I understand your points. I think I would first state that I was coming from the point of view of axiomatic (rigorous) set theory, wherein there is no such thing as the set of humans because humans or collections of them cannot be constructed from mathematical ideas.
My main objection, on this basis, is the that the formal definition of "set" (see axiomatic set theory) is, in mathematics, actually a very narrow concept. Although the article on set says that one definition of set is "any collection M of definite, distinct objects m of our perception or of our thought (which will be called the elements of M) into a whole", this is a definition from naive set theory. In axiomatic set theory there is no such thing (and this is not my opinion by the way: it just doesn't exist) as the "set of all sets", or "the set of all groups". These things are too large to be sets: they are instead classes. And, indeed, if one knows about how sets really are constructed, it becomes apparent quite quickly that sets of things that aren't mathematical objects to begin with is impossible.
If we are going to stick with naive set theory, though, I suppose that there might be such a thing as the "set of all people". As far as physical objects go, however, that's a definite no, as I think it impossible to say for sure what constitutes and what does not constitute a physical object. I could consider that I am a physical object. And my hot steak on a plate might be, too. We are not in thermal equilibrium with each other since we are at different temperatures. If I eat the steak, are these objects now in thermal equilibrium, or is there now only one object? What happened to the steak? Is it in thermal equilibrium with me, or not? If one can't say yes or no, then the objects are not members of any real set which is going to be of use
I do take your point on the "set of all people", though, and will put this back in some form, as long as it understood that this comes from naive set theory. Xantharius 15:26, 17 July 2007 (UTC)[reply]
I think you are inviting a lot of philosophical rhetoric that is not needed in this context. How many physics and math articles would need to be rewritten to accommodate the the philosophical objection that objects in the real world are not well-defined? And why stop there? We could preface every article on WP with a few paragraphs on the problems of natural language and its referents. One reason it isn't even hypothetically possible to do this is that without some naive set theory you cannot do mathematics, (and without some naive understanding of our world you cannot build natural language), since you're not even sure what it means to be a symbol, let alone distinct symbols. When people first start learning about axiomatic set theory they make this mistake of assuming the mathematics can do itself, without any interpretation, all completely formally and automatically, but it cannot of course. I think it is implicit in "the set of human beings" that in fact what is being discussed is a model where it is unambiguous to determine whether something is a human or not a human. Most of us are comfortable thinking in this model, indeed it is necessary in order to communicate. —Preceding unsigned comment added by 24.58.63.18 (talk) 23:24, 15 March 2009 (UTC)[reply]

Rational numbers[edit]

Just a quick note: The relation (a,b) equivalent to (c,d) if ad=bc on N x N does not give all rational numbers, but only the positive rational numbers. To get all rationals you have to look at this relation as defined on Z x Z^*, but I'll leave it up to others to make this precise in the article. —Preceding unsigned comment added by 136.152.181.253 (talk) 17:40, 19 October 2007 (UTC)[reply]

conjugacy[edit]

What about complex, topological or conformal conjugacy ? Is it a Equivalence relation ? --Adam majewski (talk) 08:11, 31 January 2009 (UTC)[reply]
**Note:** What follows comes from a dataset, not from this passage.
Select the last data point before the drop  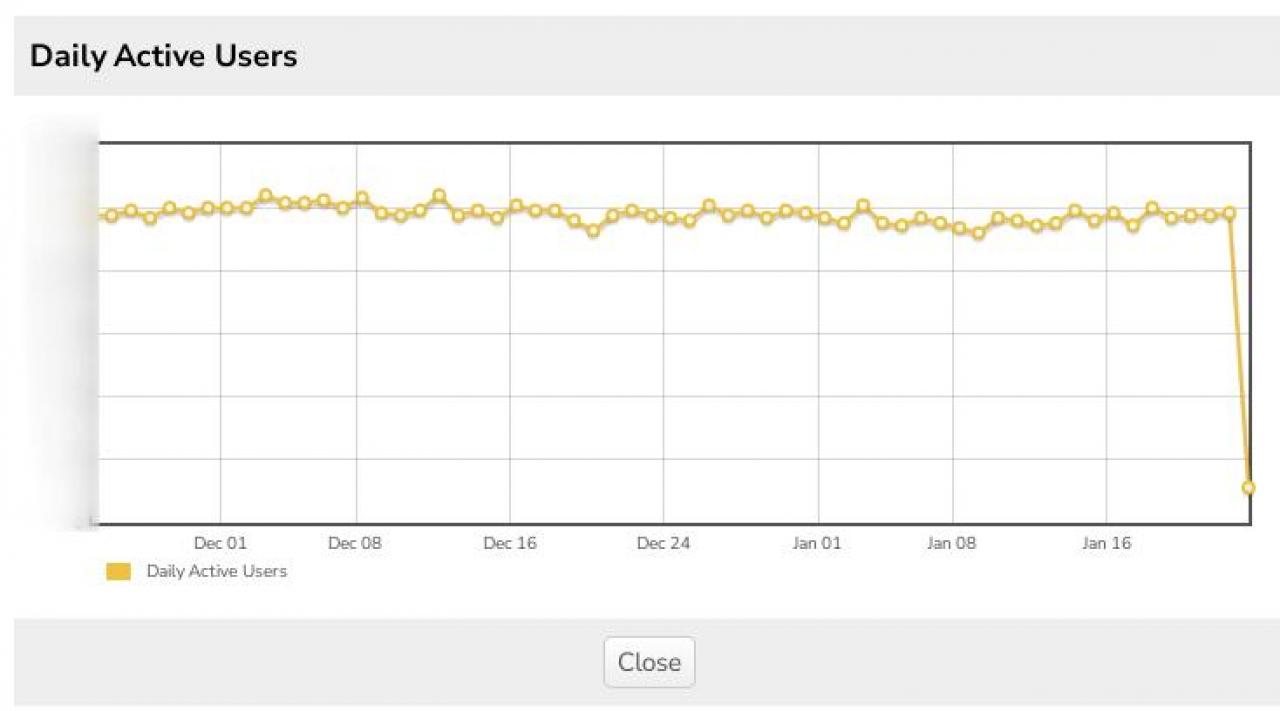click(x=1229, y=213)
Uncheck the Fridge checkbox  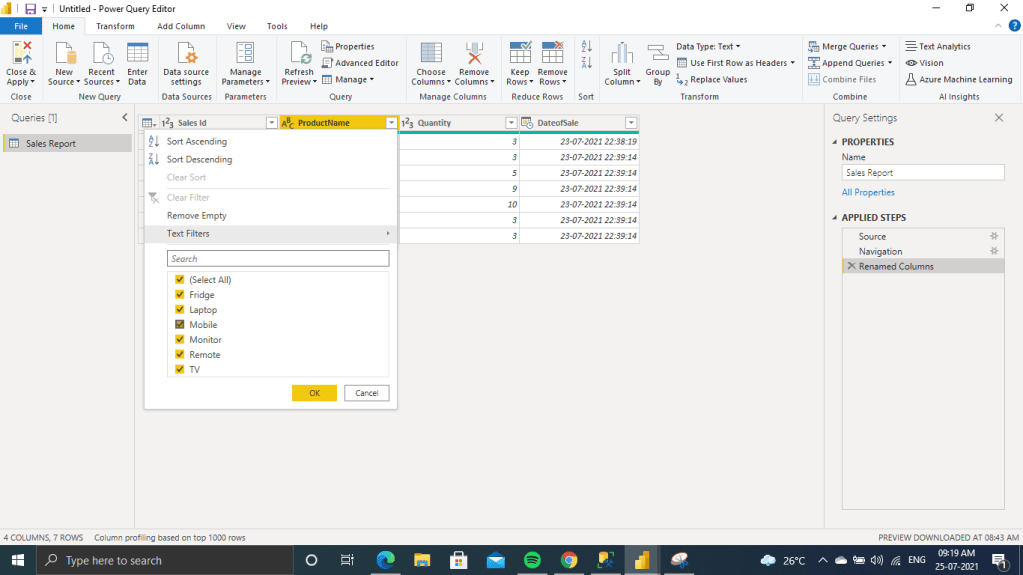[x=180, y=295]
Topological conjugacy is an Equivalence relation ( see Scholarpedia )

subs --> subsets?[edit]

if this isn't a shorthand, please wikilink it. Thanks! —Preceding unsigned comment added by 128.32.35.76 (talk) 00:46, 13 August 2009 (UTC)[reply]

Just random vandalism. Algebraist 00:51, 13 August 2009 (UTC)[reply]

Euclid anticipated equivalence[edit]

This heading is clearly a complete fabrication and should be deleted. Even the editor who added it admitted to giving Euclid a very generous interpretation. Unless I hear strong objections to the deletion of the section in question I will delete it promptly. ReneGMata (talk) 14:46, 13 January 2010 (UTC)[reply]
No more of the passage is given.